O presidente do Sinsaúde destaca que os funcionários vivem uma situação crítica por falta de dinheiro para pagamento de suas necessidades básicas, como aluguel e alimentação familiar. “Outros, no entanto, correm o risco de ser presos, pois o hospital descontou nos holerites pensão alimentícia e empréstimos bancários, mas não repassou a quem de direito. Esses funcionários, então, vivem em desespero”, frisa ele.
Para buscar garantias de que os funcionários recebam o que têm direito, a diretoria do Sinsaúde entrou com cautelar de arresto na Justiça do Trabalho a fim de penhorar bens do Grupo Sabin, composto por Hospital e Maternidade Albert Sabin, Micromed, Fundação Albert Sabin, Central de Diagnose por Imagem, Sabin Lab Center e Diagnóstico e Terapia. Na seqüência, o Departamento Jurídico do Sinsaúde entrará com ação contra o presidente do Grupo, Joaquim de Paula Barreto Fonseca, e os ex-sócios, Orestes Mazzariol, Renato Rossi e Alberto Liberman. Esta ação visa também à penhora de bens dos responsáveis pelo Grupo, de forma a garantir o pagamento dos trabalhadores.
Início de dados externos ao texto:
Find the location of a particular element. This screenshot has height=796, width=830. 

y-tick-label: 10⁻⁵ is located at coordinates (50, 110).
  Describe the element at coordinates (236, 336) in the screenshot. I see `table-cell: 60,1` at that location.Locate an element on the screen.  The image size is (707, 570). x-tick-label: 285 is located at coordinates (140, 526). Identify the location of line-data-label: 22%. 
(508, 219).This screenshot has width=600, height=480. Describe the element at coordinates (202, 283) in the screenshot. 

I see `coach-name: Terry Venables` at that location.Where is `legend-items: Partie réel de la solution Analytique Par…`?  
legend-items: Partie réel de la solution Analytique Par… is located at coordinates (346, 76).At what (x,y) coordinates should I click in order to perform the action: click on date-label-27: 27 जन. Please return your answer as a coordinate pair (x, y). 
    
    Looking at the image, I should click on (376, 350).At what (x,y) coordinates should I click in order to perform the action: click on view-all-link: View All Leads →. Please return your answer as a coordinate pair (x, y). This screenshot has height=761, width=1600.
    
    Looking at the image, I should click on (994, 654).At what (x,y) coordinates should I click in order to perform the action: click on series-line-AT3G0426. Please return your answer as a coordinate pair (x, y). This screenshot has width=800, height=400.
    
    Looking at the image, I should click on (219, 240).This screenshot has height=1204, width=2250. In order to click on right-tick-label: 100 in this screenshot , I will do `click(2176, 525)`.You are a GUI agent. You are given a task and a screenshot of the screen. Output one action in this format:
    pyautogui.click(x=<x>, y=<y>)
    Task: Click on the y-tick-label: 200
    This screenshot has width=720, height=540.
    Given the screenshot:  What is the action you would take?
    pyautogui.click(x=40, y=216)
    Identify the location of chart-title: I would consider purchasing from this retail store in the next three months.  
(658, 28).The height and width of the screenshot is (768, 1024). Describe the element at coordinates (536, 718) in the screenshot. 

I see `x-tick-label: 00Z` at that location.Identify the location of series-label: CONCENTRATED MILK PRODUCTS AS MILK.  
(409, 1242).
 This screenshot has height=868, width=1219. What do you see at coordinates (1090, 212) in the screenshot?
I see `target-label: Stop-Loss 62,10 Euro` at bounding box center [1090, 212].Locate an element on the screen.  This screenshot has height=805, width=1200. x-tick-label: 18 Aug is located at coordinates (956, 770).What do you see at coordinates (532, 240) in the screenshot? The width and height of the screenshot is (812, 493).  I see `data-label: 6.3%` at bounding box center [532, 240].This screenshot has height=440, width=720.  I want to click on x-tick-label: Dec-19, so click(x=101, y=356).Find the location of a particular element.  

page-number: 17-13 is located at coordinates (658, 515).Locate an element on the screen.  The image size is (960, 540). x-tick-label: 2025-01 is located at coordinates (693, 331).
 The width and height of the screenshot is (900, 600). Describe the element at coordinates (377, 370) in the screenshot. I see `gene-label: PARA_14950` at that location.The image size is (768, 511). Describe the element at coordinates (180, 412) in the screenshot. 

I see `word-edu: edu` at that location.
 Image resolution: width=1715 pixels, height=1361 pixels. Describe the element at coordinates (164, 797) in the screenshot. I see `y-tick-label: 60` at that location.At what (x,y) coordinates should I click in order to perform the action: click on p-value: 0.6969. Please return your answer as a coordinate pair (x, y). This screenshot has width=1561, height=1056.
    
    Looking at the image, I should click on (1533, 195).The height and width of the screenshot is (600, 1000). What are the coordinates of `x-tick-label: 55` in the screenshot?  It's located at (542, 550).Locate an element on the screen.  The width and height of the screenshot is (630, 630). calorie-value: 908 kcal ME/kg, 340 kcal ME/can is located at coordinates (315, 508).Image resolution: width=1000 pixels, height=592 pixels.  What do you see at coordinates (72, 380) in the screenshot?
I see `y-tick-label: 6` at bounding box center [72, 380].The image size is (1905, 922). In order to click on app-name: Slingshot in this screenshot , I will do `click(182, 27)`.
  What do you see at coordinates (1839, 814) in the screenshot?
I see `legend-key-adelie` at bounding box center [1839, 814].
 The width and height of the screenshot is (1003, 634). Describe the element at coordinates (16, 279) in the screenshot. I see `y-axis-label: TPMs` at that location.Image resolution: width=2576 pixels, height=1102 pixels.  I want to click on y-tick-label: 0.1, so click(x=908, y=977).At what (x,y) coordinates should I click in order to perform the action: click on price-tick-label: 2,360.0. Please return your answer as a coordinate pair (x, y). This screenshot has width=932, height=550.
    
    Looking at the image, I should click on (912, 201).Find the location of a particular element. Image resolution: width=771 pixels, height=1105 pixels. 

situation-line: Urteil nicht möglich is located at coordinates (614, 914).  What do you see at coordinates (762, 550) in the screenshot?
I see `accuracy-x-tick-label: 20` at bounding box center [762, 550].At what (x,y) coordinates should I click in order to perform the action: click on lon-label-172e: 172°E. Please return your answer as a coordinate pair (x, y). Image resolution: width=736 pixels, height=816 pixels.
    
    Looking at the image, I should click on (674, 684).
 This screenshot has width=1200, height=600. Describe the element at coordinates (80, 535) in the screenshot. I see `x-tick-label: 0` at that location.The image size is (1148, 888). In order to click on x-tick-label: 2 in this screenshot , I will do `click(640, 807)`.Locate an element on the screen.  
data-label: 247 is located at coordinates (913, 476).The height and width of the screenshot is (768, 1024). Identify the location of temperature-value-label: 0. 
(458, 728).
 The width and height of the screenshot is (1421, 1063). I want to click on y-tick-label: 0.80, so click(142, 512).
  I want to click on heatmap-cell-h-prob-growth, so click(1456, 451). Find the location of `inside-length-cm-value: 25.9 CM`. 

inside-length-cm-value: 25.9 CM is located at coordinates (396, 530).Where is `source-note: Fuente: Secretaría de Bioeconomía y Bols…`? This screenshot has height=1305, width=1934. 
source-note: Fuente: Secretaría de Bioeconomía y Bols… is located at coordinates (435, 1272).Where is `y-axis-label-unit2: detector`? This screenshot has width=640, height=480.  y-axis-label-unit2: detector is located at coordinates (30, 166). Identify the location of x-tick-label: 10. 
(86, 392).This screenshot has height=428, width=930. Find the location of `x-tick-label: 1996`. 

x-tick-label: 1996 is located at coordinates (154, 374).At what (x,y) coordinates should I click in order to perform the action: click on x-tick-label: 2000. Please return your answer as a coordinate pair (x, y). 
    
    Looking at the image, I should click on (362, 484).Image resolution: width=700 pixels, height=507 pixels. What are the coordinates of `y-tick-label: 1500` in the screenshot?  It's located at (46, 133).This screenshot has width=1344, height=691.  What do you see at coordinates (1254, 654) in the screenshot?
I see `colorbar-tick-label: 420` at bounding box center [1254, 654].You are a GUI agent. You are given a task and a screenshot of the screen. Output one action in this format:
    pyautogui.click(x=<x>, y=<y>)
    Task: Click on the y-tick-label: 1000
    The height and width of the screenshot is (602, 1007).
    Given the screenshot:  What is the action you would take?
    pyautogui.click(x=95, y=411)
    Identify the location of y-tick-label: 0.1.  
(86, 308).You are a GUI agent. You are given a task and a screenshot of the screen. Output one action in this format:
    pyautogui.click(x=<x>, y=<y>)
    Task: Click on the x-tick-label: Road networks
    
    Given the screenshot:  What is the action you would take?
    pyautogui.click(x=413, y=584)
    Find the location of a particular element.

Sem conseguir administrar a grave crise financeira que se arrasta há meses, a administração coloca o Grupo no ápice da crise, com dívidas de vários milhões com fornecedores, impostos e outros, além de cerca de R$ 10 milhões em ações trabalhistas coletivas e individuais, que estão há anos na Justiça. O FGTS, por exemplo, não é depositado há 11 anos. Fazem parte do conglomerado, o Hospital Albert Sabin (190 funcionários), Micromed (área administrativa que comercializa o plano de saúde, com 150 funcionários); Labcenter (laboratório, com 20 funcionários) e Central de Diagnose por Imagem (10 funcionários).
Ainda que o Hospital Albert Sabin não reúna condições adequadas, enquanto durar o movimento, os plantões de urgência e emergência determinados em lei, serão mantidos pelos trabalhadores.